All of this may lead to a revolution in our thinking about how
core-collapse supernovae are produced, wrote Dr. Eddie Baron of the University of Oklahoma in the Oct. 15 issue of the prestigious science journal, Nature. Questions to be answered include what causes ordinary supernovae, is there a limit in their energy release, and when does core collapse cause a
gamma-
ray burst?
Baron was commenting on three Nature papers describing, as the first paper is titled, An unusual supernova in the error box of the gamma-ray burst of 25 April 1998. The lead author is Titus J. Galama, a graduate student at the Astronomical Institute at the University of Amsterdam, The Netherlands. Among his many co-authors are Dr. Jan van Paradijs of the University of Amsterdam and the University of Alabama in Huntsville (UAH), Drs. Chryssa Kouveliotou, Craig Robinson and Thomas Koshut of the Universities Space Research Association at Marshall Space Flight Center, and Dr. Marc Kippen, also of UAH.

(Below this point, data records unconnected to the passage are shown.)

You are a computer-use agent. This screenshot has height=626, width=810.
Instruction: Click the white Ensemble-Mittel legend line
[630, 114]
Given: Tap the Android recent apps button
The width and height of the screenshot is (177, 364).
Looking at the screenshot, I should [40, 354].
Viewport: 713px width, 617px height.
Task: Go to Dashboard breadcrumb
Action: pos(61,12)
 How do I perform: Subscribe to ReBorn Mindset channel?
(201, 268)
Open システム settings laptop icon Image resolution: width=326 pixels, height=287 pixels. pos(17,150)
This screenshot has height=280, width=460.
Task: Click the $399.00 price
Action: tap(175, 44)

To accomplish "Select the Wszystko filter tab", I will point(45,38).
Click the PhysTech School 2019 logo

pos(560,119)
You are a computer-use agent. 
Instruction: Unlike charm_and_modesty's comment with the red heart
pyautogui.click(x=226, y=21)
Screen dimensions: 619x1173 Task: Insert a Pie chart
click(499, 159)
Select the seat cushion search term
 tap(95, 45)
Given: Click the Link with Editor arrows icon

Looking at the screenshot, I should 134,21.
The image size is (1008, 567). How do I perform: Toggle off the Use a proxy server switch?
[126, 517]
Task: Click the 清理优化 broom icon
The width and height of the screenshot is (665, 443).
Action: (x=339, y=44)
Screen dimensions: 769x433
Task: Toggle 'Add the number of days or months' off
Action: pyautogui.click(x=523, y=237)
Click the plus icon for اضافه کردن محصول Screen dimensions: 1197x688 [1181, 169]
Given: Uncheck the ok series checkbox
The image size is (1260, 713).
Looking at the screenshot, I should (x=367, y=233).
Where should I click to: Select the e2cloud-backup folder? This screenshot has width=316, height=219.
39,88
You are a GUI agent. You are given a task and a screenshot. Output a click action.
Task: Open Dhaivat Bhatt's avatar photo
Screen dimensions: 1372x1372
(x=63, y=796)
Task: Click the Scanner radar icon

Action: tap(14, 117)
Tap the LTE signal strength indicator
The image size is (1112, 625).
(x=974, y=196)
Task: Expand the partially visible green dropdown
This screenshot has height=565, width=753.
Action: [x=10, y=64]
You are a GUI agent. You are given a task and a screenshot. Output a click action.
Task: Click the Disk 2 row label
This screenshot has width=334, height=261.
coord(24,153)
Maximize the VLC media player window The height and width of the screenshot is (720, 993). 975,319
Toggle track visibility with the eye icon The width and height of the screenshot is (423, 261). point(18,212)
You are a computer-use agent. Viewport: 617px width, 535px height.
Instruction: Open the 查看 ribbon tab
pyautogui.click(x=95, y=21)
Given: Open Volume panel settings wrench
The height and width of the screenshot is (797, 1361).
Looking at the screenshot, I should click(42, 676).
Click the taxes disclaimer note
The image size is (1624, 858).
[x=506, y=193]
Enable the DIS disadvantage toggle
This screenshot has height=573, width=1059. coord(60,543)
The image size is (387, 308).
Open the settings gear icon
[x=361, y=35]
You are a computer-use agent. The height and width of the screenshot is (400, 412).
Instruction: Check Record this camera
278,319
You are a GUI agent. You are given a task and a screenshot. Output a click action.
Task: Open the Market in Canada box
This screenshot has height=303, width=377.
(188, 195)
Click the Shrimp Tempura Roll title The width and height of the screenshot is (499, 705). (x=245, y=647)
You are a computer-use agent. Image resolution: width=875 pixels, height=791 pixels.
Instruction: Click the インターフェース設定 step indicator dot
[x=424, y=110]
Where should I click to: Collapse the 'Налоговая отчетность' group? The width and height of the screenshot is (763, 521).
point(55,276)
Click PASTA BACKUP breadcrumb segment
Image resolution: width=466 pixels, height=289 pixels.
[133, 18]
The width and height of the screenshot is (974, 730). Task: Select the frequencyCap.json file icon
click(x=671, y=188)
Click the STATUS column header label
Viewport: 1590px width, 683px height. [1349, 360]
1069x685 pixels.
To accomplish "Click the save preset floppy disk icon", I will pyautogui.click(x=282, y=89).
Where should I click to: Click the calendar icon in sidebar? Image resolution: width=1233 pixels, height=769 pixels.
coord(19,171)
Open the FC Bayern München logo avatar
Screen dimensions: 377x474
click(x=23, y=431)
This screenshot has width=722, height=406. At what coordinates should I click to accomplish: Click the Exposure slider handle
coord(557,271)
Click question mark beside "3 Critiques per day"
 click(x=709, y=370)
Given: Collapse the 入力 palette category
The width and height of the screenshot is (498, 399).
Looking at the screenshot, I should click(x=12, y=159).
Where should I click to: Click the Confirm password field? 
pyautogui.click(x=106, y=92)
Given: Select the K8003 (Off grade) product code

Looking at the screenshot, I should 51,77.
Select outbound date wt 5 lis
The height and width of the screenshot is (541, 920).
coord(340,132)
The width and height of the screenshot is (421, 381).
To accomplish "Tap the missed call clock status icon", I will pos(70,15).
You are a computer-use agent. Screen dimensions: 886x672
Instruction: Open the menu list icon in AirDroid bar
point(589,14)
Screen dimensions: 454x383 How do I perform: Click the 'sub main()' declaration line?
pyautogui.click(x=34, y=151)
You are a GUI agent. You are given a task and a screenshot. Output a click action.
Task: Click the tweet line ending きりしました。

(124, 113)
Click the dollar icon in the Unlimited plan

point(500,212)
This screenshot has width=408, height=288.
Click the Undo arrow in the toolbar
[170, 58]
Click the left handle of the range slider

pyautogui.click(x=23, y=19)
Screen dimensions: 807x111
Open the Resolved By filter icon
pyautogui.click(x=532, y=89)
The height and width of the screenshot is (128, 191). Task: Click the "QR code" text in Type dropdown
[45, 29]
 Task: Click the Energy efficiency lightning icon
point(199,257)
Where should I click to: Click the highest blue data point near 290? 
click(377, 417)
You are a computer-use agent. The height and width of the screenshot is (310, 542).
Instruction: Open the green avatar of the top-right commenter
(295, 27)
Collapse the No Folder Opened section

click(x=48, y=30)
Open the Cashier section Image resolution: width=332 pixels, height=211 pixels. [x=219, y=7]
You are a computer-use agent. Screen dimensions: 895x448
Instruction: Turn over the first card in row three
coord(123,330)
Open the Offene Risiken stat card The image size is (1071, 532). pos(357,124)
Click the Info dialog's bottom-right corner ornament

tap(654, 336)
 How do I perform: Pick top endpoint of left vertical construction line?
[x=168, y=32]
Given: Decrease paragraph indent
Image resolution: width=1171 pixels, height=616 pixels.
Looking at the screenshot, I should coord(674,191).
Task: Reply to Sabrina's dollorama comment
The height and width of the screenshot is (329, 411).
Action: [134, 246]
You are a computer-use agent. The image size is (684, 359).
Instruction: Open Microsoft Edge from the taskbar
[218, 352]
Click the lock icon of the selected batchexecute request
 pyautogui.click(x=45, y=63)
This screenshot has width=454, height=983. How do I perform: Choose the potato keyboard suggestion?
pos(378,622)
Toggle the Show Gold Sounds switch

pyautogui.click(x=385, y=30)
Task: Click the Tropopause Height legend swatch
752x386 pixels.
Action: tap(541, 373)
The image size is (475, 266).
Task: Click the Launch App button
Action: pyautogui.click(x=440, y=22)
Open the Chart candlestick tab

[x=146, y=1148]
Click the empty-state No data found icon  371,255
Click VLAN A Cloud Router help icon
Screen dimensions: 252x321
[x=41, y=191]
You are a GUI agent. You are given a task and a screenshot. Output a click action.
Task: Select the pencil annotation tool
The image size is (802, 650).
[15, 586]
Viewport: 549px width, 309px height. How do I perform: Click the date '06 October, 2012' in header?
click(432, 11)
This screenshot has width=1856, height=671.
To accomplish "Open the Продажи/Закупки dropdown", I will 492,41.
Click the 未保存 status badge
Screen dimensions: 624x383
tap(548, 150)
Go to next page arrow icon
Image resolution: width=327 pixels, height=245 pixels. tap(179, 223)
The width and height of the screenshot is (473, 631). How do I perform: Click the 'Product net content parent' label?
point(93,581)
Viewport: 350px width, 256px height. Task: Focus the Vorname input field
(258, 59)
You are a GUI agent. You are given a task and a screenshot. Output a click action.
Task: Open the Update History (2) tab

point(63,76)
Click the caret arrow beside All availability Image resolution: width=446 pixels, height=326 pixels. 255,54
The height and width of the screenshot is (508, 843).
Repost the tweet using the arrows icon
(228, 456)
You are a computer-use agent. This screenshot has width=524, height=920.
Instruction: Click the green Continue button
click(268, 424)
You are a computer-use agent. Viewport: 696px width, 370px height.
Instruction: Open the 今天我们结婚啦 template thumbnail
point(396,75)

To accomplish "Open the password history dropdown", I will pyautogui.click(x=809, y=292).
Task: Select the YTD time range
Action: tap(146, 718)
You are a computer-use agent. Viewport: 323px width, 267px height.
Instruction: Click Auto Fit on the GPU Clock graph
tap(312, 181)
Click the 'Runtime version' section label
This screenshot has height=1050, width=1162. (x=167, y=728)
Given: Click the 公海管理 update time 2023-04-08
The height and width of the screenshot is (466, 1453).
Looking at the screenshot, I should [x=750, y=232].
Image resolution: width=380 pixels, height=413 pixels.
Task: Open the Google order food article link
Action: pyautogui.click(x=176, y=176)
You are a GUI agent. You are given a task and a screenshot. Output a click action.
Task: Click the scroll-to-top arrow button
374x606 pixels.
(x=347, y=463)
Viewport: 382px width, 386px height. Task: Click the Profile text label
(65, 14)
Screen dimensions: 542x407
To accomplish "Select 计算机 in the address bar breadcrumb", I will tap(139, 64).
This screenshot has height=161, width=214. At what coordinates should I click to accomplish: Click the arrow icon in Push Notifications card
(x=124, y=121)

The excitement started about 140 million years ago, near the end of the Jurassic period when dinosaurs were in their prime, but the news just arrived on April 25, 1998, when instruments aboard several spacecraft recorded a strong flash of gamma radiation. Optical astronomers pointing powerful ground-based telescopes to the direction of the X-rays from the gamma-ray burst discovered a supernova in a distant galaxy. Scientists estimate that the blast, perhaps 10 times greater than an ordinary supernova, collapsed the core of the dying star into a black hole. At the same time, it slammed enough matter - mostly radioactive nickel 56 weighing 70 percent as much as our sun - outward to create a shock wave of gamma radiation.
This raises the possibility that hypernovae might be a significant cause of gamma-ray
bursts. Scientists have puzzled over gamma-ray bursts since the late 1960's when they were discovered. Not until the last couple of years, though, were they able to conclude that the bursts were from cosmological distances, that is, from far outside our own galaxy.